Des services débordés

Bien sûr, il est difficile de faire des généralités. Si certaines communes voient d’un très mauvais œil le fait que le médiateur vienne mettre son nez dans leurs affaires, d’autres, au contraire, sont ravies de l’aide qu’il leur apporte dans leurs démarches. Pour les ministères et administrations étatiques, le constat est identique. «Les fonctionnaires sont parfois de bonne volonté, mais c’est le ministre qui bloque», explique Claudia Monti.

Les choses, effectivement, se compliquent dès lors que le problème à régler dépend de plusieurs ressorts ministériels. Reste à organiser une rencontre, mais cette option ne paraît pas être prioritaire.

Se pose, essentiellement, un problème de personnels. Les services sont débordés. «Quand il y a un ou deux fonctionnaires chargés de traiter les primes pour les vélos électriques, c’est sûr qu’ils font ce qu’ils peuvent», peut témoigner le médiateur. Elle se déplace souvent sur le terrain, aussi bien pour aller observer un arbre planté par la commune qui étend ses racines jusqu’à la cave de la maison voisine que pour aller démêler un dossier au Fonds du logement. Dans le premier cas, il est clairement fait référence à la mauvaise volonté de la commune, dans le second, Claudia Monti a pu mesurer l’ampleur de la tâche qui incombe aux personnels.

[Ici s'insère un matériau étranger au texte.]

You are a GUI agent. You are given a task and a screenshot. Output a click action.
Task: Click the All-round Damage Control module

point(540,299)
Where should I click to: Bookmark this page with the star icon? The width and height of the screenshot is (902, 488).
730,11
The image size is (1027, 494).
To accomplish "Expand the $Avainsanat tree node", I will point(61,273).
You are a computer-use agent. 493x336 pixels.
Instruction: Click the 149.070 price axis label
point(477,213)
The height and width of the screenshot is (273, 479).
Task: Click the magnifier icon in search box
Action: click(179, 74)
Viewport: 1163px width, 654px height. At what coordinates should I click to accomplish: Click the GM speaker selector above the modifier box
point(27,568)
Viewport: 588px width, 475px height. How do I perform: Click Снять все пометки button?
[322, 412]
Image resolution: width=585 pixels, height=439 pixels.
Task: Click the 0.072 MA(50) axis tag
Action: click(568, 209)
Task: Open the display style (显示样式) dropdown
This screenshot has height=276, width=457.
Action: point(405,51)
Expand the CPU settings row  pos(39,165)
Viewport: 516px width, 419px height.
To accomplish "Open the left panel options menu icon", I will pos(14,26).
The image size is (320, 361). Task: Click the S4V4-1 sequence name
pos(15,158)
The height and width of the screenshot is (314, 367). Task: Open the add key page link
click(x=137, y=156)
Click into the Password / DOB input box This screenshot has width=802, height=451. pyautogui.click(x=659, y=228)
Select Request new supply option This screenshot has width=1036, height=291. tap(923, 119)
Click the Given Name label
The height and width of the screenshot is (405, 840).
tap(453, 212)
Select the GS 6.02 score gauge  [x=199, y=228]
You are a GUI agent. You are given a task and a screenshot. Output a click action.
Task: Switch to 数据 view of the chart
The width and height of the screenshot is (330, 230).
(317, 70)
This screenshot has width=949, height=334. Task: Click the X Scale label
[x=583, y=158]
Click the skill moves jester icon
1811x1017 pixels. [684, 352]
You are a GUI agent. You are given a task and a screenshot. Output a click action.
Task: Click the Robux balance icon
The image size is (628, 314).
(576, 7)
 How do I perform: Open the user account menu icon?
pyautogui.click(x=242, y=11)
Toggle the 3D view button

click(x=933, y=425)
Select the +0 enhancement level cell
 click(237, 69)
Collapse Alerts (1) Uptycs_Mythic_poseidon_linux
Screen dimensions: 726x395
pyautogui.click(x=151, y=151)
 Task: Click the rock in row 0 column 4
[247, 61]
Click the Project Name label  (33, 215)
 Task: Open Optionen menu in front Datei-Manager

«Au Fonds du logement, ils ont été très transparents, très coopératifs. Mais il faut imaginer le nombre de dossiers qu’ils ont à traiter. Les lenteurs administratives s’expliquent aussi par un manque flagrant de personnels eu égard à la masse de travail», explique le médiateur.

Dans son rapport, elle attire l’attention sur des réfugiés, en particulier des Afghans, dont la décision de leur accorder ou non la protection internationale est suspendue parfois jusqu’à deux ans pour finalement obtenir une réponse négative. Même si le ministre Jean Asselborn se targue de n’avoir renvoyé personne en Afghanistan, il n’en demeure pas moins que ces demandeurs errent comme des âmes en peine, sans avoir ni le droit de travailler, ni même celui de s’inscrire à l’Agence pour le développement de l’emploi.

Elle a beau avouer qu’il est fatigant de se répéter, Claudia Monti ne lâchera rien. Elle attend maintenant le rapport des députés qui vont étudier ses différentes doléances au sein des commissions compétentes.